La transcendance a été la voie implicitement et explicitement encouragée par le christianisme dans ses normes doctrinales et sa théologie. En ostracisant le corps tout comme l'avait fait la pensée platonicienne avant elle, l'Église en rendant le corps pécheur, en l'associant au Mal, en le privant d'accès à son intériorité immanente, en orientant les individus vers une religiosité qui s'appuie sur des dogmes et des doctrines, les individus se sont coupés de leurs corps, de sa réalité immanente et d'une meilleure connaissance intégrée d'eux-mêmes. En privant le corps de ses vérités et en en distorsionnant le sens, au nom d'une Vérité spirituelle supérieure écrite en concepts et en vérités arrêtées, l'Église a en quelque sorte compromis la nature immanente du corps. L'immanence et la sagesse du corps n'étant pas reconnue, cela a entrainé des effets et des conséquences sur le corps lui-même, telles : des maladies et des déséquilibres psychiques, une spiritualité désincarnée, une méconnaissance du monde intérieur, la prolifération de croyances religieuses limitatives, la dévalorisation de la connaissance de soi par le vécu expérientiel, la survalorisation de la connaissance de l'Homme à l'aide de regards conceptualisés et transformés en vérité objectives vidées d'unité. Cette rationalité réflexive a aussi sacrifié la connaissance de la nature du principe féminin et de son immanence en décourageant son intégration par le principe masculin. Ceci tant pour les femmes et les hommes et leur espace relationnel, souvent empreint d'incompréhensions voire de domination et de soumission. Ainsi dévalorisées et suspectes les expériences spirituelles immanentes furent désavouées d'écoute car non conformes et menaçantes par rapport aux normes de l'Église. Encourageant les fidèles plutôt à la soumission subtile ou grossière aux croyances religieuses, plutôt que d'encourager un parcours et un développement spirituel singulier. Ainsi analphabète de son corps, comme sujet sensible et lieu de spiritualité, de conscience et de

connaissance de lui-même, la personne se vit comme une étrangère à son immanence et sa nature spirituelle intrinsèque.

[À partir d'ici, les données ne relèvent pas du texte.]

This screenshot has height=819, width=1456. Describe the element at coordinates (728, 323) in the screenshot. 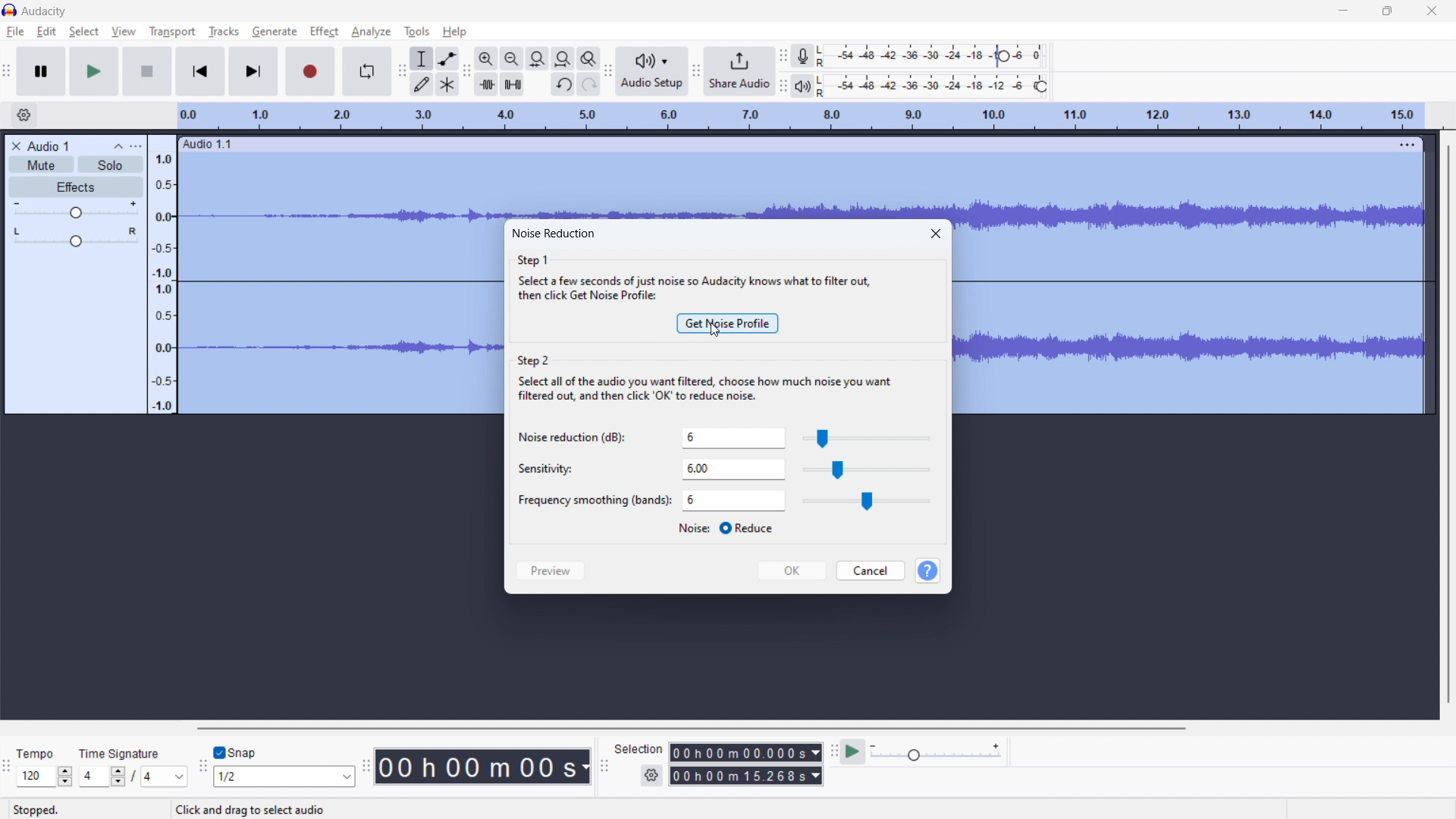

I see `get noise profile` at that location.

À la suite de cette réflexion, nous proposons un exemple qui montre un des aspects subtils de la mise en œuvre de la pérennisation du corps absent, normalisée dans l'écriture et la pensée du philosophe néo-platonicien Plotin, dont la philosophie

[…] a une forte coloration religieuse et apparut très vite comme l'expression parfaite de la spiritualité des mieux cultivés qui se refusaient à rompre avec la religion classique. Le monisme optimiste qui caractérise cette pensée l'opposa dès le début au christianisme, surtout sous sa forme gnostique, profondément dualiste. […] En 264, semble-t-il, il publia un traité Contre les gnostiques où il défendait avec force la beauté, l'équilibre et l'éternité du monde sensible, ainsi qu'une morale fondée sur l'acceptation par l'homme de sa place dans la nature et sur la connaissance de l'éthique philosophique classique76.

Il peut facilement sembler que nous soyons en présence d'un auteur (Plotin) et d'une réflexion portée par un esprit mû d'idéaux nobles destinés à façonner un équilibre meilleur du monde. Toutefois, considérant les fondements dualistes de la philosophie classique où le corps et les femmes en sont évacués, fonctionnalisés et subordonnés, il devient suspect de considérer l'écriture de Plotin, comme un atout réel à ce nouvel équilibre du monde sans sourciller de l'absence qu'il pérennise. Suite à cet exemple, nous poursuivons la présentation des changements qui ont conduit les petites églises et la grande Église vers leur maturité. Le déroulement de ces changements donnera lieu à un dualisme conflictuel et doctrinal vécu par l’Église d'Orient et d'Occident, et un dualisme politique qui cherchera soit à purger les chrétiens ou faciliter leurs conditions d'existence. Le fil conducteur de cette construction repose sur un jeu de pouvoir constant entre les politiques internes et doctrinales de l'Église et les politiques des dirigeants de l'Empire.